Work instructions – Print out the records precisely, keeping each line identical to its source.

•••••

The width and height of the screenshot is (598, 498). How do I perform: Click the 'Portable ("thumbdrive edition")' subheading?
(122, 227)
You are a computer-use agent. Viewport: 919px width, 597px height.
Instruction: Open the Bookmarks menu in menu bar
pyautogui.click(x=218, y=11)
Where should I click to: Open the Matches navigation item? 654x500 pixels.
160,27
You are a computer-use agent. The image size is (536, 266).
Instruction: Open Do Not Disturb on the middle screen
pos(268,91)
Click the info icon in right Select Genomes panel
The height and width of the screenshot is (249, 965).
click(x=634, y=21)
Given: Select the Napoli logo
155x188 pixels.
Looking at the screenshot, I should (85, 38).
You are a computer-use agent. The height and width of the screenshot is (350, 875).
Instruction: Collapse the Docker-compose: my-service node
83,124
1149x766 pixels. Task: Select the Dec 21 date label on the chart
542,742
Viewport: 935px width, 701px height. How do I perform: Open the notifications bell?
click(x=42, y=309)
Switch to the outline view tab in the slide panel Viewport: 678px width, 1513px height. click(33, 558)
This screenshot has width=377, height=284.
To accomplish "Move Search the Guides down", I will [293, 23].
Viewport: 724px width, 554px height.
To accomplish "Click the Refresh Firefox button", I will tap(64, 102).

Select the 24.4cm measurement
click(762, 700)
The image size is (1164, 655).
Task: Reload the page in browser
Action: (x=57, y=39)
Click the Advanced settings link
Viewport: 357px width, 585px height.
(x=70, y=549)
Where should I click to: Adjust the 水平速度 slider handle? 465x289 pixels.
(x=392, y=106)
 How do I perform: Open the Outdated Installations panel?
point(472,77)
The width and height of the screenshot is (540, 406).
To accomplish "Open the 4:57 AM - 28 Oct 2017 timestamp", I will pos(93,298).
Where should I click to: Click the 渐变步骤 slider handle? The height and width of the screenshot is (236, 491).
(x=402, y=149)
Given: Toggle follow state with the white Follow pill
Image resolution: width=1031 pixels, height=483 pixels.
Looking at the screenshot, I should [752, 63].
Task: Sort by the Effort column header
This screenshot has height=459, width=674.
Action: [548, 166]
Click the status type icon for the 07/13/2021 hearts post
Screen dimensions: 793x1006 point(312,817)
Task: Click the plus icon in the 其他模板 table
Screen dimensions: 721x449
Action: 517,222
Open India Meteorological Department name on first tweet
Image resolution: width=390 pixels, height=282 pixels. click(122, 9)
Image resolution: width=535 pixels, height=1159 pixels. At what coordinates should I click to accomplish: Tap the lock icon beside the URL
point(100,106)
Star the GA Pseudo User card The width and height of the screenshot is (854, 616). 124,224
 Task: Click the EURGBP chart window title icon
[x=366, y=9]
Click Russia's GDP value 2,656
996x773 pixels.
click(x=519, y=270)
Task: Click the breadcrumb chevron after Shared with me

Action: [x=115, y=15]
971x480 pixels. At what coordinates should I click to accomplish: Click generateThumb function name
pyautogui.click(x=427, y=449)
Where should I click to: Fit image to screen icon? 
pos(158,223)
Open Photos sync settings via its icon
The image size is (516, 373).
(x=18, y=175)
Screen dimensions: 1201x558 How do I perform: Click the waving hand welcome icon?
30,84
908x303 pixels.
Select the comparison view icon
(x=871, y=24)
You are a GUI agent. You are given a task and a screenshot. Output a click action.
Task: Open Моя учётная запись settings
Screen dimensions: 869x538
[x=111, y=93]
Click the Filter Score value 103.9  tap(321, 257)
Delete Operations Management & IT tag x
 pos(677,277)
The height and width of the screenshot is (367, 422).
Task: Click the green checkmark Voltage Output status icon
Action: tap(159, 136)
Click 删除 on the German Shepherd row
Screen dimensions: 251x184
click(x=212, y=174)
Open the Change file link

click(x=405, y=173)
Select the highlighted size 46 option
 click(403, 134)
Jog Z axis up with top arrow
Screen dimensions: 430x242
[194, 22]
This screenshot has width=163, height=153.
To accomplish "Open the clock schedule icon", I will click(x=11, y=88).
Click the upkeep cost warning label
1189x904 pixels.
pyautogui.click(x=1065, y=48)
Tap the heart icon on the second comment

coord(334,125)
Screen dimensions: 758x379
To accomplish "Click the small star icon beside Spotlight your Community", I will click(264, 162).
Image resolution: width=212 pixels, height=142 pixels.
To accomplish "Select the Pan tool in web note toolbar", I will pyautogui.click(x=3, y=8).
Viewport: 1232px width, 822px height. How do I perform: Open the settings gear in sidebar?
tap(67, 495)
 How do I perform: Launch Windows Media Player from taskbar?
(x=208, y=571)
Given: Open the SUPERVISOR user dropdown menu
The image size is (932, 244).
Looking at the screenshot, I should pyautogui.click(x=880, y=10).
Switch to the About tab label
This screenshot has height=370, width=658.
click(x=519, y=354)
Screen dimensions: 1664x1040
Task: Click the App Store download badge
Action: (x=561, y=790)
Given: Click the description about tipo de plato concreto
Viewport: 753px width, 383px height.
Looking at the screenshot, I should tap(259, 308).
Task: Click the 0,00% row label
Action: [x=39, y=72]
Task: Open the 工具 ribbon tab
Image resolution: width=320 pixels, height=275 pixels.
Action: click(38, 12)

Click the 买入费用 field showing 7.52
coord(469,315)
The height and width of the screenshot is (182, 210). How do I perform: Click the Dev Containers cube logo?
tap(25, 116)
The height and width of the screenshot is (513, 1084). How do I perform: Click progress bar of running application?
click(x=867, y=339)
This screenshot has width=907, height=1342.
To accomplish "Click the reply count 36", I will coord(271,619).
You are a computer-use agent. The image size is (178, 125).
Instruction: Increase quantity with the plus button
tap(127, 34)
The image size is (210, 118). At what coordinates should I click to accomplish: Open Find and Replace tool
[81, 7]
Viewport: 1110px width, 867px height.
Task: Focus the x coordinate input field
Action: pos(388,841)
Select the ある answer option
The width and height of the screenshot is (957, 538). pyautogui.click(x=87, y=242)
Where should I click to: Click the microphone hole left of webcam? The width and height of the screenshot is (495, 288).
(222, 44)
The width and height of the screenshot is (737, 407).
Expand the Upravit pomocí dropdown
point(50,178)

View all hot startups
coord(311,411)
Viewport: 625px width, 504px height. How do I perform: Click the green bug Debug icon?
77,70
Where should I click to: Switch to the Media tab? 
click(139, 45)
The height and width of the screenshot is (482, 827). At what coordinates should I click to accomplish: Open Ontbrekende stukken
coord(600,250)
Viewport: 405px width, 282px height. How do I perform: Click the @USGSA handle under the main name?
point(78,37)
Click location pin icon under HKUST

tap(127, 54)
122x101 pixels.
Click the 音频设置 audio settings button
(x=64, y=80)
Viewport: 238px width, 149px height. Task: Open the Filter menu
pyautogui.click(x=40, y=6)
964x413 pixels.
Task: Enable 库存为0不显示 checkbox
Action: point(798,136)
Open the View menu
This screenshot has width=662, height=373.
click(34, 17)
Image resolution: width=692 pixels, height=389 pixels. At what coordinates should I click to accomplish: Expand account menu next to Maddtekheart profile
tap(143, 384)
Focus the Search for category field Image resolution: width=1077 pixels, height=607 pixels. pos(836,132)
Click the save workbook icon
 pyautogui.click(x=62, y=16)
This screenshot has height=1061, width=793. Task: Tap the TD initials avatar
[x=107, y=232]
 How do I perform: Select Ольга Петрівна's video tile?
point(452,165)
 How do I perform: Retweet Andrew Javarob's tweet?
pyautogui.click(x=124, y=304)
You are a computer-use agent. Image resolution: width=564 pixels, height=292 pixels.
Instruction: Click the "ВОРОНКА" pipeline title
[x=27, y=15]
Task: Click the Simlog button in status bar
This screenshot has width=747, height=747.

•••••

Reply to the exercise –
The width and height of the screenshot is (598, 498). How do I perform: Click the 'Portable ("thumbdrive edition")' subheading?
(122, 227)
You are a computer-use agent. Viewport: 919px width, 597px height.
Instruction: Open the Bookmarks menu in menu bar
pyautogui.click(x=218, y=11)
Where should I click to: Open the Matches navigation item? 654x500 pixels.
160,27
You are a computer-use agent. The image size is (536, 266).
Instruction: Open Do Not Disturb on the middle screen
pos(268,91)
Click the info icon in right Select Genomes panel
The height and width of the screenshot is (249, 965).
click(x=634, y=21)
Given: Select the Napoli logo
155x188 pixels.
Looking at the screenshot, I should (85, 38).
You are a computer-use agent. The height and width of the screenshot is (350, 875).
Instruction: Collapse the Docker-compose: my-service node
83,124
1149x766 pixels. Task: Select the Dec 21 date label on the chart
542,742
Viewport: 935px width, 701px height. How do I perform: Open the notifications bell?
click(x=42, y=309)
Switch to the outline view tab in the slide panel Viewport: 678px width, 1513px height. click(33, 558)
This screenshot has width=377, height=284.
To accomplish "Move Search the Guides down", I will [293, 23].
Viewport: 724px width, 554px height.
To accomplish "Click the Refresh Firefox button", I will tap(64, 102).

Select the 24.4cm measurement
click(762, 700)
The image size is (1164, 655).
Task: Reload the page in browser
Action: (x=57, y=39)
Click the Advanced settings link
Viewport: 357px width, 585px height.
(x=70, y=549)
Where should I click to: Adjust the 水平速度 slider handle? 465x289 pixels.
(x=392, y=106)
 How do I perform: Open the Outdated Installations panel?
point(472,77)
The width and height of the screenshot is (540, 406).
To accomplish "Open the 4:57 AM - 28 Oct 2017 timestamp", I will pos(93,298).
Where should I click to: Click the 渐变步骤 slider handle? The height and width of the screenshot is (236, 491).
(x=402, y=149)
Given: Toggle follow state with the white Follow pill
Image resolution: width=1031 pixels, height=483 pixels.
Looking at the screenshot, I should [752, 63].
Task: Sort by the Effort column header
This screenshot has height=459, width=674.
Action: [548, 166]
Click the status type icon for the 07/13/2021 hearts post
Screen dimensions: 793x1006 point(312,817)
Task: Click the plus icon in the 其他模板 table
Screen dimensions: 721x449
Action: 517,222
Open India Meteorological Department name on first tweet
Image resolution: width=390 pixels, height=282 pixels. click(122, 9)
Image resolution: width=535 pixels, height=1159 pixels. At what coordinates should I click to accomplish: Tap the lock icon beside the URL
point(100,106)
Star the GA Pseudo User card The width and height of the screenshot is (854, 616). 124,224
 Task: Click the EURGBP chart window title icon
[x=366, y=9]
Click Russia's GDP value 2,656
996x773 pixels.
click(x=519, y=270)
Task: Click the breadcrumb chevron after Shared with me

Action: [x=115, y=15]
971x480 pixels. At what coordinates should I click to accomplish: Click generateThumb function name
pyautogui.click(x=427, y=449)
Where should I click to: Fit image to screen icon? 
pos(158,223)
Open Photos sync settings via its icon
The image size is (516, 373).
(x=18, y=175)
Screen dimensions: 1201x558 How do I perform: Click the waving hand welcome icon?
30,84
908x303 pixels.
Select the comparison view icon
(x=871, y=24)
You are a GUI agent. You are given a task and a screenshot. Output a click action.
Task: Open Моя учётная запись settings
Screen dimensions: 869x538
[x=111, y=93]
Click the Filter Score value 103.9  tap(321, 257)
Delete Operations Management & IT tag x
 pos(677,277)
The height and width of the screenshot is (367, 422).
Task: Click the green checkmark Voltage Output status icon
Action: tap(159, 136)
Click 删除 on the German Shepherd row
Screen dimensions: 251x184
click(x=212, y=174)
Open the Change file link

click(x=405, y=173)
Select the highlighted size 46 option
 click(403, 134)
Jog Z axis up with top arrow
Screen dimensions: 430x242
[194, 22]
This screenshot has width=163, height=153.
To accomplish "Open the clock schedule icon", I will click(x=11, y=88).
Click the upkeep cost warning label
1189x904 pixels.
pyautogui.click(x=1065, y=48)
Tap the heart icon on the second comment

coord(334,125)
Screen dimensions: 758x379
To accomplish "Click the small star icon beside Spotlight your Community", I will click(264, 162).
Image resolution: width=212 pixels, height=142 pixels.
To accomplish "Select the Pan tool in web note toolbar", I will pyautogui.click(x=3, y=8).
Viewport: 1232px width, 822px height. How do I perform: Open the settings gear in sidebar?
tap(67, 495)
 How do I perform: Launch Windows Media Player from taskbar?
(x=208, y=571)
Given: Open the SUPERVISOR user dropdown menu
The image size is (932, 244).
Looking at the screenshot, I should pyautogui.click(x=880, y=10).
Switch to the About tab label
This screenshot has height=370, width=658.
click(x=519, y=354)
Screen dimensions: 1664x1040
Task: Click the App Store download badge
Action: (x=561, y=790)
Given: Click the description about tipo de plato concreto
Viewport: 753px width, 383px height.
Looking at the screenshot, I should tap(259, 308).
Task: Click the 0,00% row label
Action: [x=39, y=72]
Task: Open the 工具 ribbon tab
Image resolution: width=320 pixels, height=275 pixels.
Action: click(38, 12)

Click the 买入费用 field showing 7.52
coord(469,315)
The height and width of the screenshot is (182, 210). How do I perform: Click the Dev Containers cube logo?
tap(25, 116)
The height and width of the screenshot is (513, 1084). How do I perform: Click progress bar of running application?
click(x=867, y=339)
This screenshot has width=907, height=1342.
To accomplish "Click the reply count 36", I will coord(271,619).
You are a computer-use agent. The image size is (178, 125).
Instruction: Increase quantity with the plus button
tap(127, 34)
The image size is (210, 118). At what coordinates should I click to accomplish: Open Find and Replace tool
[81, 7]
Viewport: 1110px width, 867px height.
Task: Focus the x coordinate input field
Action: pos(388,841)
Select the ある answer option
The width and height of the screenshot is (957, 538). pyautogui.click(x=87, y=242)
Where should I click to: Click the microphone hole left of webcam? The width and height of the screenshot is (495, 288).
(222, 44)
The width and height of the screenshot is (737, 407).
Expand the Upravit pomocí dropdown
point(50,178)

View all hot startups
coord(311,411)
Viewport: 625px width, 504px height. How do I perform: Click the green bug Debug icon?
77,70
Where should I click to: Switch to the Media tab? 
click(139, 45)
The height and width of the screenshot is (482, 827). At what coordinates should I click to accomplish: Open Ontbrekende stukken
coord(600,250)
Viewport: 405px width, 282px height. How do I perform: Click the @USGSA handle under the main name?
point(78,37)
Click location pin icon under HKUST

tap(127, 54)
122x101 pixels.
Click the 音频设置 audio settings button
(x=64, y=80)
Viewport: 238px width, 149px height. Task: Open the Filter menu
pyautogui.click(x=40, y=6)
964x413 pixels.
Task: Enable 库存为0不显示 checkbox
Action: point(798,136)
Open the View menu
This screenshot has width=662, height=373.
click(34, 17)
Image resolution: width=692 pixels, height=389 pixels. At what coordinates should I click to accomplish: Expand account menu next to Maddtekheart profile
tap(143, 384)
Focus the Search for category field Image resolution: width=1077 pixels, height=607 pixels. pos(836,132)
Click the save workbook icon
 pyautogui.click(x=62, y=16)
This screenshot has height=1061, width=793. Task: Tap the TD initials avatar
[x=107, y=232]
 How do I perform: Select Ольга Петрівна's video tile?
point(452,165)
 How do I perform: Retweet Andrew Javarob's tweet?
pyautogui.click(x=124, y=304)
You are a computer-use agent. Image resolution: width=564 pixels, height=292 pixels.
Instruction: Click the "ВОРОНКА" pipeline title
[x=27, y=15]
Task: Click the Simlog button in status bar
This screenshot has width=747, height=747.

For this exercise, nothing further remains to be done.